- _Task material_
──────
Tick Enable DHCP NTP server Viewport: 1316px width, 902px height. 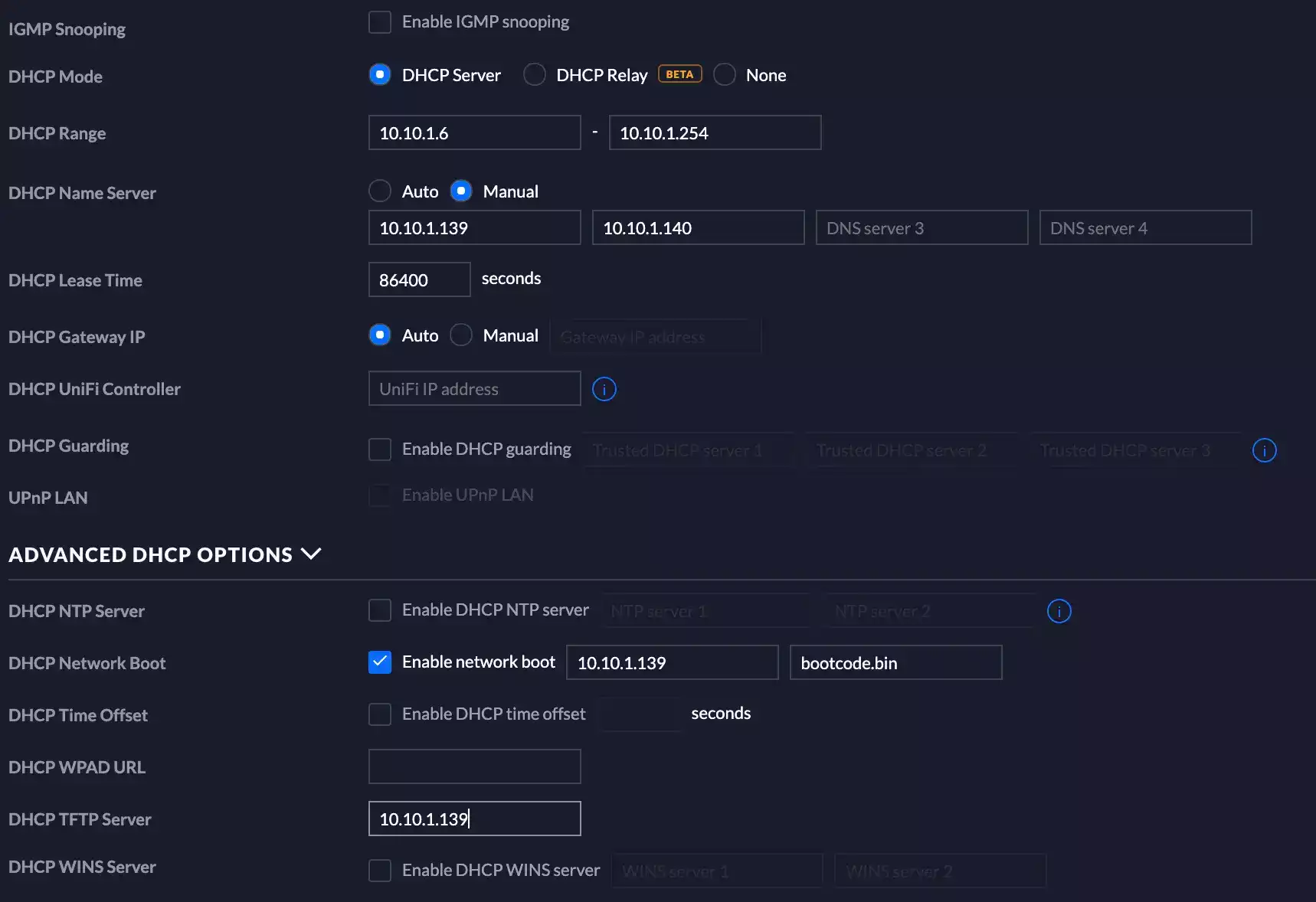[380, 610]
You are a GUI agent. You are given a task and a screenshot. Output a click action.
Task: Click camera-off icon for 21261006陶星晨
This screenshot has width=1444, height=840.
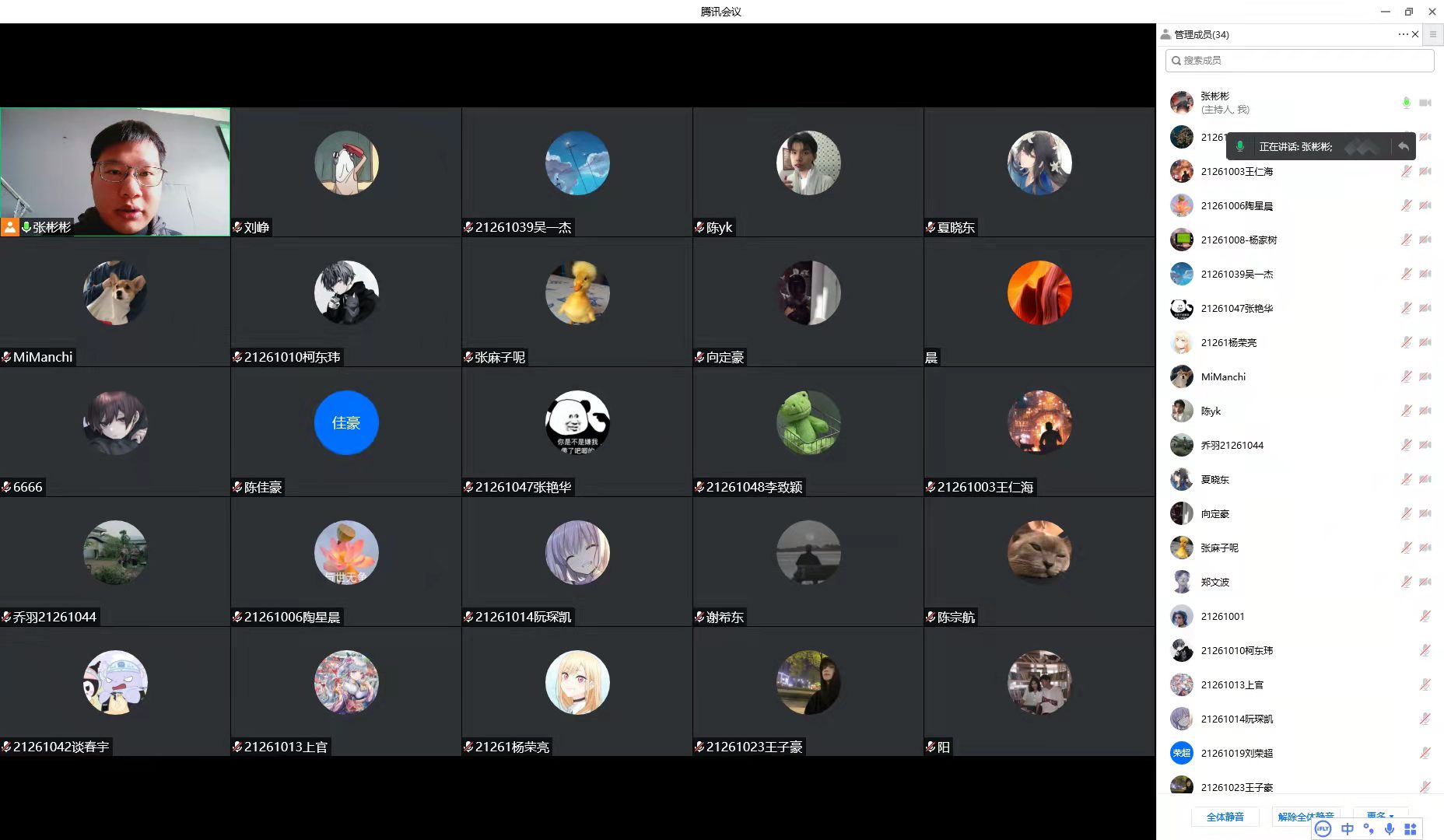(x=1425, y=205)
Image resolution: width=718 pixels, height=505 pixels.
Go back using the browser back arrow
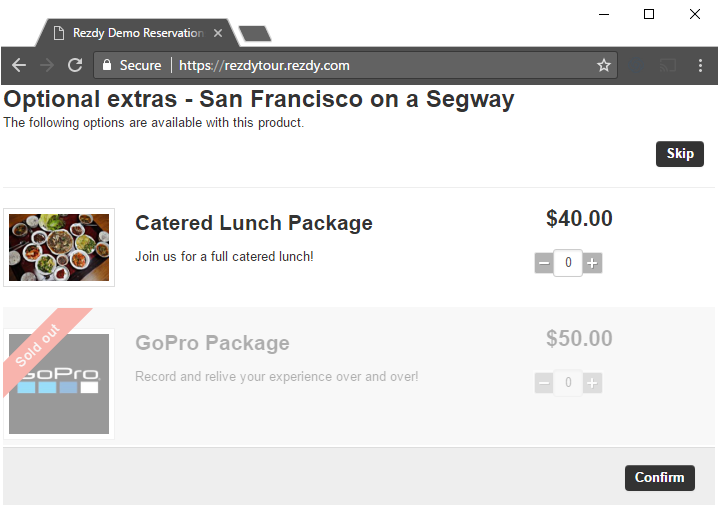[19, 65]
──────
- _Exercise brief_
Rewrite the listing from the line containing "Image resolution: width=718" through the end of the listing, with "browser" replaced by "web browser" and everything else unchanged, and leave out the pictures.

- _The output_
Image resolution: width=718 pixels, height=505 pixels.
Go back using the web browser back arrow
[19, 65]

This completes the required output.